In [None]:
import torch
import torch.nn as nn
import torch.optim as optim
from torch.utils.data import Dataset, DataLoader
from sklearn.model_selection import train_test_split
from sklearn.preprocessing import LabelEncoder
import numpy as np
import pandas as pd
from collections import Counter
import random
import spacy
import re
import os
import zipfile

# -------------------------------
# Set random seeds for reproducibility
# -------------------------------
random.seed(42)
np.random.seed(42)
torch.manual_seed(42)

# -------------------------------
# Load spaCy English model
# -------------------------------
# Disable parser and NER to speed up tokenization.
nlp = spacy.load("en_core_web_sm", disable=["parser", "ner"])

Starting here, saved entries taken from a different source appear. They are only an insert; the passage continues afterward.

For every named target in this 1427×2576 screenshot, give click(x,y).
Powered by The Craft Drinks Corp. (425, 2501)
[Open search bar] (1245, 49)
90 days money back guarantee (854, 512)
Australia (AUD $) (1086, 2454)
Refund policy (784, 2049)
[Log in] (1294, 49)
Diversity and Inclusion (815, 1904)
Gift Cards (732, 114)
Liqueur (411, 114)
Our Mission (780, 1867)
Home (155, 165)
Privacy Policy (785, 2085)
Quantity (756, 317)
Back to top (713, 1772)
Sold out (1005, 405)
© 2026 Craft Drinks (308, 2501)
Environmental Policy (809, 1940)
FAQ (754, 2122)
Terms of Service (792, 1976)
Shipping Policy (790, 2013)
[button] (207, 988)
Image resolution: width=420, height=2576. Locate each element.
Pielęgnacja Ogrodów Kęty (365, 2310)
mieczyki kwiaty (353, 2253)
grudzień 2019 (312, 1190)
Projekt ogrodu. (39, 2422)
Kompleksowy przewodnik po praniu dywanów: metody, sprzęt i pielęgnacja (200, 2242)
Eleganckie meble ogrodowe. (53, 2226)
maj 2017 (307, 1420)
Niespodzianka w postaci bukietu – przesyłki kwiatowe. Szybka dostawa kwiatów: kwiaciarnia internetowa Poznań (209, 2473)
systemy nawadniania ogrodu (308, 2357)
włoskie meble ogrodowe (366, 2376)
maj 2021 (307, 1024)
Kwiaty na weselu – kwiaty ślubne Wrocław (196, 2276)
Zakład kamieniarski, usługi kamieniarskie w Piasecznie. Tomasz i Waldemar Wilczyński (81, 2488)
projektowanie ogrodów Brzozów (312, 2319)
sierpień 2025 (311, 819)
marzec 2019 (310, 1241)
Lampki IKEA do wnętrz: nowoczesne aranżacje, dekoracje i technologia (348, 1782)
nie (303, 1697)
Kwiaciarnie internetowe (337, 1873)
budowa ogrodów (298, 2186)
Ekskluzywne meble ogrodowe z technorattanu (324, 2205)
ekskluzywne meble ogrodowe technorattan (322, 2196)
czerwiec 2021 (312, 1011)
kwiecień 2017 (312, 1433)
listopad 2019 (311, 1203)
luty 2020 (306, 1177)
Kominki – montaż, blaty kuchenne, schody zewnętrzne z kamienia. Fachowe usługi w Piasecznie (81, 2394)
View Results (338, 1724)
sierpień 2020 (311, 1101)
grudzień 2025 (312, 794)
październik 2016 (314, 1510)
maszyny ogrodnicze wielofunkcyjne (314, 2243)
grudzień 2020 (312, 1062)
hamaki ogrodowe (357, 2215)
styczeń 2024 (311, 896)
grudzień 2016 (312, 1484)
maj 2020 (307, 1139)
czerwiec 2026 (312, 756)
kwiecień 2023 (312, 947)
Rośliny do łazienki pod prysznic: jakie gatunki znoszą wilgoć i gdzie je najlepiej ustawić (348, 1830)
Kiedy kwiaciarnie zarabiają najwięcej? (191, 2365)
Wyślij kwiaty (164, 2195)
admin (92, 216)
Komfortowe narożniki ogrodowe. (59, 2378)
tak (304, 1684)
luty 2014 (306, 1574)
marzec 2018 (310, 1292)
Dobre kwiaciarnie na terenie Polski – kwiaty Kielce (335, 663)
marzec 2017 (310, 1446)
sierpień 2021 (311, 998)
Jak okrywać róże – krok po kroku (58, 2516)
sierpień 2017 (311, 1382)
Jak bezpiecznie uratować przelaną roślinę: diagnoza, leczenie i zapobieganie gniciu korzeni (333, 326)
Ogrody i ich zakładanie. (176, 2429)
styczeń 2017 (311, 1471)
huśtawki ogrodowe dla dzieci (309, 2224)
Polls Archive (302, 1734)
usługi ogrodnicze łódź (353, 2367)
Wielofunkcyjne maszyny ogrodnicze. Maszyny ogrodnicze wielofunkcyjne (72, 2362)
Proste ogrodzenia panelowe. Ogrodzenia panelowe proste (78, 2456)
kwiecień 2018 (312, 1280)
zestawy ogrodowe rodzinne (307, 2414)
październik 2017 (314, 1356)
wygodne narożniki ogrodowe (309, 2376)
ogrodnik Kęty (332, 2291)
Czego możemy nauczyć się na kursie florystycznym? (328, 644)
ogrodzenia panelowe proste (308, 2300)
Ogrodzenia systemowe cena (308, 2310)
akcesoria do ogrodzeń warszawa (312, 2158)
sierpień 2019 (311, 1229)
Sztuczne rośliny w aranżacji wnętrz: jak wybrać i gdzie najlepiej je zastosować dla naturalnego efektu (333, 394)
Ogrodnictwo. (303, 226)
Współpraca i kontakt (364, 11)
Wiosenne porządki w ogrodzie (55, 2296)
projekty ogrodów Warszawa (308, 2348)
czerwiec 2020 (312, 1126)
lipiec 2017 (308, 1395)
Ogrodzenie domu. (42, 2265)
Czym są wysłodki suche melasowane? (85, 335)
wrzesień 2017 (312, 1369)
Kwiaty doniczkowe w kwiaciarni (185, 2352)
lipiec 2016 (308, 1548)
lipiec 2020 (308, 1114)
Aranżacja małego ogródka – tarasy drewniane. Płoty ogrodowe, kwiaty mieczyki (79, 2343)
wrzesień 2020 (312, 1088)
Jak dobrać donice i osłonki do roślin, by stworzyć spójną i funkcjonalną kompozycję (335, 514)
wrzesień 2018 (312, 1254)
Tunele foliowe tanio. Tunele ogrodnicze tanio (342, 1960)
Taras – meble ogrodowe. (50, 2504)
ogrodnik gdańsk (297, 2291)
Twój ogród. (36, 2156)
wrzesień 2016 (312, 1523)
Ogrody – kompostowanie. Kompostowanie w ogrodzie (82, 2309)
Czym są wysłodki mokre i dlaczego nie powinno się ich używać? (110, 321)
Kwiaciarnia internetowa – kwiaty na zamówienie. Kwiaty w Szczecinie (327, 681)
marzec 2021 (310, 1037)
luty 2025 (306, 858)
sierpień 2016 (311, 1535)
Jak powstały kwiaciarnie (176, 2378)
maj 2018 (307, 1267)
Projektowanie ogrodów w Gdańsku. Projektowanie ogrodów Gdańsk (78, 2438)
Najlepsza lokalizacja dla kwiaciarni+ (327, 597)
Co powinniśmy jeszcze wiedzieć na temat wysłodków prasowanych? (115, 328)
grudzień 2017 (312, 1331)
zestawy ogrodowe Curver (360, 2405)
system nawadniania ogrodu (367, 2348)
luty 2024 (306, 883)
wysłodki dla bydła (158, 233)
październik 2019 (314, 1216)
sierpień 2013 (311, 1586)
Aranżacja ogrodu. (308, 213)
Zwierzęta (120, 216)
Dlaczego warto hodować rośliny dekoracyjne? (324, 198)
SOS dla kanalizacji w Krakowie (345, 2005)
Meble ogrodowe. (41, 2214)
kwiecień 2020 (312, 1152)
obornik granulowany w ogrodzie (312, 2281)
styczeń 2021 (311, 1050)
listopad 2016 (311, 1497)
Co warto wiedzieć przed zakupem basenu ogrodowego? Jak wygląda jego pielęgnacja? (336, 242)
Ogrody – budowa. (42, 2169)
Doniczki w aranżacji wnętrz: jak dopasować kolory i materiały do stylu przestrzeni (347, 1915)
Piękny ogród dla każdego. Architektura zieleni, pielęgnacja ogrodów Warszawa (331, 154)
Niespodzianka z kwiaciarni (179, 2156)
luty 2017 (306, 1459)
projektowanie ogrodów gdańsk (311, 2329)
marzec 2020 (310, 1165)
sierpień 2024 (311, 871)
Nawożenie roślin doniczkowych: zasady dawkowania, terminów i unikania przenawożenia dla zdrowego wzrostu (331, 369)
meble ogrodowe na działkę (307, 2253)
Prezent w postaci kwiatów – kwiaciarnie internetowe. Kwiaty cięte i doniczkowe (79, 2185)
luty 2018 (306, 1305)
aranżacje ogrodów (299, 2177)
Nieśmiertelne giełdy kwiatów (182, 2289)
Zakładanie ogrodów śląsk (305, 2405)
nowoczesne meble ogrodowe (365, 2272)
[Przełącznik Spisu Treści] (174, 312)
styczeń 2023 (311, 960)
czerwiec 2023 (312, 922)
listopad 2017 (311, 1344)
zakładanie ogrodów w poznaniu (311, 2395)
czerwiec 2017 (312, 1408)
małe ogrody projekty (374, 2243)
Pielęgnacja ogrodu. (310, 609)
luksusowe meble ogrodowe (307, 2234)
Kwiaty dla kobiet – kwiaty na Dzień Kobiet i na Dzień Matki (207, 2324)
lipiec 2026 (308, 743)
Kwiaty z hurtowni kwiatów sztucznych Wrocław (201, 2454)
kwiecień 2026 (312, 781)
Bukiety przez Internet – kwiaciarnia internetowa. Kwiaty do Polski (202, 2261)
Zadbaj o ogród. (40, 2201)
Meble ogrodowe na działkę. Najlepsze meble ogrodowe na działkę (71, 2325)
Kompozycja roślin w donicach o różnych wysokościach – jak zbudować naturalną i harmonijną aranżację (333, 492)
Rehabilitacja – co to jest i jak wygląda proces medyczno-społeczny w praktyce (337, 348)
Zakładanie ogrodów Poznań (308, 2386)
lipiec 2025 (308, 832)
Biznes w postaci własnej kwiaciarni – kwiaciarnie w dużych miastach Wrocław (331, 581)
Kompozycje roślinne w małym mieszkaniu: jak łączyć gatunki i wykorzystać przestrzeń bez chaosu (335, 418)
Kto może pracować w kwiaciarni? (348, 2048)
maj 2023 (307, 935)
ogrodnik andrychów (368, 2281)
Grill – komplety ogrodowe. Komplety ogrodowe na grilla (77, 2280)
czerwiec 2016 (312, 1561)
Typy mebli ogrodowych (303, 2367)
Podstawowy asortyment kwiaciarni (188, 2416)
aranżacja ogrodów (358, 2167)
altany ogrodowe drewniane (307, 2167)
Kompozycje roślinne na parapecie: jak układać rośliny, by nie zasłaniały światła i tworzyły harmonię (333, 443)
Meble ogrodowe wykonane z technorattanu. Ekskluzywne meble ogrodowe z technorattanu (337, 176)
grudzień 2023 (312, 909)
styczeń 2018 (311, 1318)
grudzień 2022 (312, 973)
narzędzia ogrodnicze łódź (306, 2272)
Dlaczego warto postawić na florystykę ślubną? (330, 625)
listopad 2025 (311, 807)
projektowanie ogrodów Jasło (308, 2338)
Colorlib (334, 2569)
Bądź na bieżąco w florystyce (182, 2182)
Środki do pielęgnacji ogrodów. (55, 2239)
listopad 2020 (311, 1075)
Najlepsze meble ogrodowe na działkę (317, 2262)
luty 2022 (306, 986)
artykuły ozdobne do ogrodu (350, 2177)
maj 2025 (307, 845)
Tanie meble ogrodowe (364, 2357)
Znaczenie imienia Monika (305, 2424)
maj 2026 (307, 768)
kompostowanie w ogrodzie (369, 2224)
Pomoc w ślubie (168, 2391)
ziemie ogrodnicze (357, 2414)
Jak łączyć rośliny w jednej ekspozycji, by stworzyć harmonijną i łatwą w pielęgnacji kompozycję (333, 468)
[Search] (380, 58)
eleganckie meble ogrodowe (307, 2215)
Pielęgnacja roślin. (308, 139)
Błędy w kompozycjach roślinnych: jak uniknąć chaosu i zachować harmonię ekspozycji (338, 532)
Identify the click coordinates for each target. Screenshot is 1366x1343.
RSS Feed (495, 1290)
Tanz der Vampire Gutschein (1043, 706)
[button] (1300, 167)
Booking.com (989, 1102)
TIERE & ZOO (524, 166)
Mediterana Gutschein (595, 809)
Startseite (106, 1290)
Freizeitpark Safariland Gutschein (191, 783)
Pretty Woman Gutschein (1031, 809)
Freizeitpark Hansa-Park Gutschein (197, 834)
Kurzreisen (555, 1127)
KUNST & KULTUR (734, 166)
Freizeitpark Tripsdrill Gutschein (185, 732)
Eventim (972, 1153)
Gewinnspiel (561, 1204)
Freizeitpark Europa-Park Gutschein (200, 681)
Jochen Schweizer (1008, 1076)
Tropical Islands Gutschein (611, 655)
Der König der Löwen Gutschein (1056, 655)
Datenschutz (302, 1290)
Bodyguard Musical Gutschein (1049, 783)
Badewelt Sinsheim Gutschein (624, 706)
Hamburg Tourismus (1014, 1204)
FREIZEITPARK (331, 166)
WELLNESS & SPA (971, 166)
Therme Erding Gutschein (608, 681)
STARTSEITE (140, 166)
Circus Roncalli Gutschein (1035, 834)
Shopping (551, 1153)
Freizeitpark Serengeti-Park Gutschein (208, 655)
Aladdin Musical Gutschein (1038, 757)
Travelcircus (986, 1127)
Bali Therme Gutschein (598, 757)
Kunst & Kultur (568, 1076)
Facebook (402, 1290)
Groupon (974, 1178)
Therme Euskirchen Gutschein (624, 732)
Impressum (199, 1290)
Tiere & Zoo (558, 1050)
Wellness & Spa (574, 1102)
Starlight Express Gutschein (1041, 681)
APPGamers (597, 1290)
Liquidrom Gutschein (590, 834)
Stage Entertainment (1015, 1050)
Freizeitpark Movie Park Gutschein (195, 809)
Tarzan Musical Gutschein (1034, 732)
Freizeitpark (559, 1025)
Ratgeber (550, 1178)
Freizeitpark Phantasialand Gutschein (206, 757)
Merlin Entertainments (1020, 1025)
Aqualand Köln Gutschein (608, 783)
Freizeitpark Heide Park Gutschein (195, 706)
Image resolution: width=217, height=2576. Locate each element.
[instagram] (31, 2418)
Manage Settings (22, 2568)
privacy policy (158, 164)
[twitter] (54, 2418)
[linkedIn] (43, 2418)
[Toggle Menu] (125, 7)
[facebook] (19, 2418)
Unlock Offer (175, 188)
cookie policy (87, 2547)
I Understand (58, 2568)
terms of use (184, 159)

# -------------------------------
# Unzip the dataset files if needed
# -------------------------------
if not os.path.exists("train.csv"):
    with zipfile.ZipFile('train.csv.zip', 'r') as zip_ref:
        zip_ref.extractall('.')
if not os.path.exists("train.csv"):
    with zipfile.ZipFile('archive (3).zip', 'r') as zip_ref:
        zip_ref.extractall('.')

# =======================
# Step 1: Load the Dataset
# =======================
try:
    df = pd.read_csv('train.csv')
    print("Dataset loaded successfully.")
except FileNotFoundError:
    print("Error: 'train.csv' not found. Please ensure the dataset is in the working directory.")
    exit()

# -------------------------------
# Reduce the dataset size for development
# -------------------------------
max_samples = 900000  # reduce to 300K samples
if len(df) > max_samples:
    df = df.sample(n=max_samples, random_state=42).reset_index(drop=True)
    print(f"Dataset reduced to {len(df)} samples.")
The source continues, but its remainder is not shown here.